KILLED WITH A BOWIE.

The favorite weapon of the bear hunter of the old time Wild West story book was the bowie, and doughty deeds he used to do with it in hand-to-claw encounters with monstrous Grizzlies.

It was the fashion in those days for bears to stand erect and wrestle catch-as-catch-can, trying to get the under-hold and hug the hunter to death, and the hunter invariably stepped in and plunged his bowie to the hilt in the heart of his foe. But the breed of Grizzly that hugged and the type of hunter who slew with the knife became extinct so long ago that no specimens can be found in these days.

I have known many bear slayers, but never one who would say that he ever did or would deliberately attack a Grizzly with a knife, or that he should expect to survive if forced to defend himself with such a weapon. Neither did I ever hear of a Grizzly that tried to kill a man by hugging him.

The only case of successful use of the bowie in defence against a Grizzly that seemed to be well authenticated, among all the stories I heard from hunters, was that of Jim Wilburns' fight in Trinity.

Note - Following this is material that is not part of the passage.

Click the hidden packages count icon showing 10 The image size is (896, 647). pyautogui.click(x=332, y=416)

Wilburn was a noted hunter and mountaineer of Long Ridge, and he had the scars to show for proof of the story. His left arm was crippled, the hand curled up like a claw, and the end of a broken bone made an ugly k.n.o.b on his wrist. On his scalp were two deep scars extending from his forehead almost to the nape of his neck.

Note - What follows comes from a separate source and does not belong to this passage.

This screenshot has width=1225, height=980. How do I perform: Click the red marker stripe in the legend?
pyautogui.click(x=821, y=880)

Wilburn had chased a big Grizzly into the brush and was unable to coax him out where he could get a shot at the beast. An Indian offered to go in and prospect for bear, and disappeared in the thicket. His search was successful, but perhaps it was a question whether he found the bear or the bear found him. The Indian came out of the thicket at a sprinting gait with the bear a good second, and they came so suddenly that even Jim Wilburn was taken by surprise. In two more jumps the bear would have been on top of the Indian, but Jim sprang between them, rifle in hand.

Before he could fire, the weapon was wrenched from his hands and broken like a reed. He grabbed his pistol, and that was knocked out of his hand in a jiffy. Then the bear closed on him and both went down, the bear on top. The first thing the bear did was to try to swallow Jim's head, but it was a large head and made more than a mouthful. The bear's long upper teeth slipped along the skull, ploughing great furrows in Jim's scalp, while the lower teeth lacerated his face.

Before the bear could make another grab at his head, Jim thrust his left fist down the animal's throat and kept it there while the Grizzly chewed his arm into pulp. Meanwhile he had got hold of his big knife and plunged it into the bear's side with all his strength. Again he tried to stab his enemy, but the knife did not penetrate the hide, and he discovered that in the first thrust the knife had struck a rib and the point was turned up.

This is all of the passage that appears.